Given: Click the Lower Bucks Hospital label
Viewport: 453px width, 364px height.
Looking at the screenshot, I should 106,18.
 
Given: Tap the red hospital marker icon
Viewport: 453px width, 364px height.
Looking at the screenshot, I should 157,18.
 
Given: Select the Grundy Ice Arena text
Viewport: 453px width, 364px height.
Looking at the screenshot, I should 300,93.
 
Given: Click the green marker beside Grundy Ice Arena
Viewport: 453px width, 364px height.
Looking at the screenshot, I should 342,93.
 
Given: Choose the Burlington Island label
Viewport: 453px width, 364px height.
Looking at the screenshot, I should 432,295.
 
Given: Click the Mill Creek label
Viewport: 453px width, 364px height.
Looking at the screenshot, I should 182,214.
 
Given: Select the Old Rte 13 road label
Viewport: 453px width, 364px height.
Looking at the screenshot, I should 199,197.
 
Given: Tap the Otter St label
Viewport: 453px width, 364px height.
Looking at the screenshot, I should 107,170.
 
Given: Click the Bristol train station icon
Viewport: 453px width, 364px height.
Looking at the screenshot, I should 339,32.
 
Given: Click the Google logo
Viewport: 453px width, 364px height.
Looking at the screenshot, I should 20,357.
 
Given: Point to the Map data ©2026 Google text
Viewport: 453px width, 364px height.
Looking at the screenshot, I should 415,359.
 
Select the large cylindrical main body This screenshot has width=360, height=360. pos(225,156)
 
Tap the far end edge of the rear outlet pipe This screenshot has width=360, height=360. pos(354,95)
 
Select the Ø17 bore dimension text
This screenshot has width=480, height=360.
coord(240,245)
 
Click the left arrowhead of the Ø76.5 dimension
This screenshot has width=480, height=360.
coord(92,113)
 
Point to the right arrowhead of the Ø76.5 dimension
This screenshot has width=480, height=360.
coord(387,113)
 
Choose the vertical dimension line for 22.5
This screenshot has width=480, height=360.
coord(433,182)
########################################
What is needed: Convert all the records above into a numbered list with one line per item, and leave out the blank lines.

Answer below:
1. Given: Click the Lower Bucks Hospital label
2. Viewport: 453px width, 364px height.
3. Looking at the screenshot, I should 106,18.
4. Given: Tap the red hospital marker icon
5. Viewport: 453px width, 364px height.
6. Looking at the screenshot, I should 157,18.
7. Given: Select the Grundy Ice Arena text
8. Viewport: 453px width, 364px height.
9. Looking at the screenshot, I should 300,93.
10. Given: Click the green marker beside Grundy Ice Arena
11. Viewport: 453px width, 364px height.
12. Looking at the screenshot, I should 342,93.
13. Given: Choose the Burlington Island label
14. Viewport: 453px width, 364px height.
15. Looking at the screenshot, I should 432,295.
16. Given: Click the Mill Creek label
17. Viewport: 453px width, 364px height.
18. Looking at the screenshot, I should 182,214.
19. Given: Select the Old Rte 13 road label
20. Viewport: 453px width, 364px height.
21. Looking at the screenshot, I should 199,197.
22. Given: Tap the Otter St label
23. Viewport: 453px width, 364px height.
24. Looking at the screenshot, I should 107,170.
25. Given: Click the Bristol train station icon
26. Viewport: 453px width, 364px height.
27. Looking at the screenshot, I should 339,32.
28. Given: Click the Google logo
29. Viewport: 453px width, 364px height.
30. Looking at the screenshot, I should 20,357.
31. Given: Point to the Map data ©2026 Google text
32. Viewport: 453px width, 364px height.
33. Looking at the screenshot, I should 415,359.
34. Select the large cylindrical main body This screenshot has width=360, height=360. pos(225,156)
35. Tap the far end edge of the rear outlet pipe This screenshot has width=360, height=360. pos(354,95)
36. Select the Ø17 bore dimension text
37. This screenshot has width=480, height=360.
38. coord(240,245)
39. Click the left arrowhead of the Ø76.5 dimension
40. This screenshot has width=480, height=360.
41. coord(92,113)
42. Point to the right arrowhead of the Ø76.5 dimension
43. This screenshot has width=480, height=360.
44. coord(387,113)
45. Choose the vertical dimension line for 22.5
46. This screenshot has width=480, height=360.
47. coord(433,182)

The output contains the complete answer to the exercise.